Was macht diese Taktik wirksam

Der Wechsel der sachlichen Zuständigkeit hat den Zähler der Gerichtshandlungen auf Null zurückgesetzt: das Gericht muss die Vorbereitungsphase von vorne durchlaufen. Jeder Vertagungsantrag, jede Nichterscheinung – das sind Wochen, manchmal Monate. Nach Aussagen von Experten, die den Fall für UNN kommentierten, sind solche prozessualen Schritte «einer der klassischen Verzögerungsmechanismen» in Fällen, indem der Zeitfaktor für die Angeklagten kritisch ist.

  • Versuch der Ablehnung des Staatsanwalts bei der Sitzung am 28. Januar – Gericht lehnte ab
  • Wechsel der sachlichen Zuständigkeit – Fall zurück auf die Vorbereitungsphase
  • Nichterscheinung der Anwälte bei der ersten Sitzung im neuen Gericht – Vertagung auf Juni

Jeder dieser Schritte einzeln betrachtet ist legal. In ihrer Gesamtheit bilden sie eine Pause, die sich als entscheidend erweisen könnte.

Bemerkenswert ist, dass parallel zum Strafverfahren die Generalstaatsanwaltschaft die Aufhebung der Lizenz von Odrex anstrebte, während das Gesundheitsministerium einen Befehl zur Überprüfung der Klinik erteilte. Die Juristen der Klinik wiederum sprechen öffentlich von «Druck auf das Geschäft».
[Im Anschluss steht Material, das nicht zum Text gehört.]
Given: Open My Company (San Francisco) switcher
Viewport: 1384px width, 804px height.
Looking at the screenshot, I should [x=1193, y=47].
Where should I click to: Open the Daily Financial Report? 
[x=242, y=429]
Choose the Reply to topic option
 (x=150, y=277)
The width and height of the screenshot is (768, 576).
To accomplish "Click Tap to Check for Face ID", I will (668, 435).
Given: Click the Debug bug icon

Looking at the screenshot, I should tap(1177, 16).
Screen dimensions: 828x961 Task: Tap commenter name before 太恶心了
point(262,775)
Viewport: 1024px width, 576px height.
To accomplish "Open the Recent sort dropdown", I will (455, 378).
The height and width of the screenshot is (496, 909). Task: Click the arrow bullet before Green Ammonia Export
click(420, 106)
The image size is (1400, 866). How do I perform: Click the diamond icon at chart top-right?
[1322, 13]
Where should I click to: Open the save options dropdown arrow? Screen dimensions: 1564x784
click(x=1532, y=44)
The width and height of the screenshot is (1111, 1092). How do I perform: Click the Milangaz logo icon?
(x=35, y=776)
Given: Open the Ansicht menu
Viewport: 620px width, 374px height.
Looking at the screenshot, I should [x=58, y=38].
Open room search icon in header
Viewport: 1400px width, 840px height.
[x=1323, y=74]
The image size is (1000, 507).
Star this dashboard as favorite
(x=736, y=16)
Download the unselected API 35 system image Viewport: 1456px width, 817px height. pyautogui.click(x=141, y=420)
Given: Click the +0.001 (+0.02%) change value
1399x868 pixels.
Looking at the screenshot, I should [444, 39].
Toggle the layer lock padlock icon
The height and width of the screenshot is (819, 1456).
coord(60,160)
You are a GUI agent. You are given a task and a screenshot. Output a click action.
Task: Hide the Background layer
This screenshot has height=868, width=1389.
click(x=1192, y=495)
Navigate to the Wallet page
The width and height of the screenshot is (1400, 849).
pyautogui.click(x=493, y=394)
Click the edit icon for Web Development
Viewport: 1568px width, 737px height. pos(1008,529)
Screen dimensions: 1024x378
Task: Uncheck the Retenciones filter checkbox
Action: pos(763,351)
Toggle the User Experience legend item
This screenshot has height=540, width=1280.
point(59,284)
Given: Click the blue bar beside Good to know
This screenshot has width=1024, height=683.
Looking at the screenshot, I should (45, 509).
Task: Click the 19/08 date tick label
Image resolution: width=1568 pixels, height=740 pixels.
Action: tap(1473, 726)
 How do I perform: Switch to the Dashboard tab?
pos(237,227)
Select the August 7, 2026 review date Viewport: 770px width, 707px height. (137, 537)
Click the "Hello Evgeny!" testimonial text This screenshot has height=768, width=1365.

Sollte das Gericht bis Oktober 2027 kein Urteil fällen – wird die Frage der Schuld der Ärzte juristisch irrelevant. Ob das Kyiv-Bezirksgericht von Odessa, das 2025 zum Gericht mit der höchsten Belastung unter ukrainischen Gerichten wurde, es schafft, eine vollständige Verhandlung in dieser Zeit durchzuführen – hängt unter anderem davon ab, ob das Gericht auf systematische Nichterscheinungen als Missbrauch von Prozessrechten reagiert.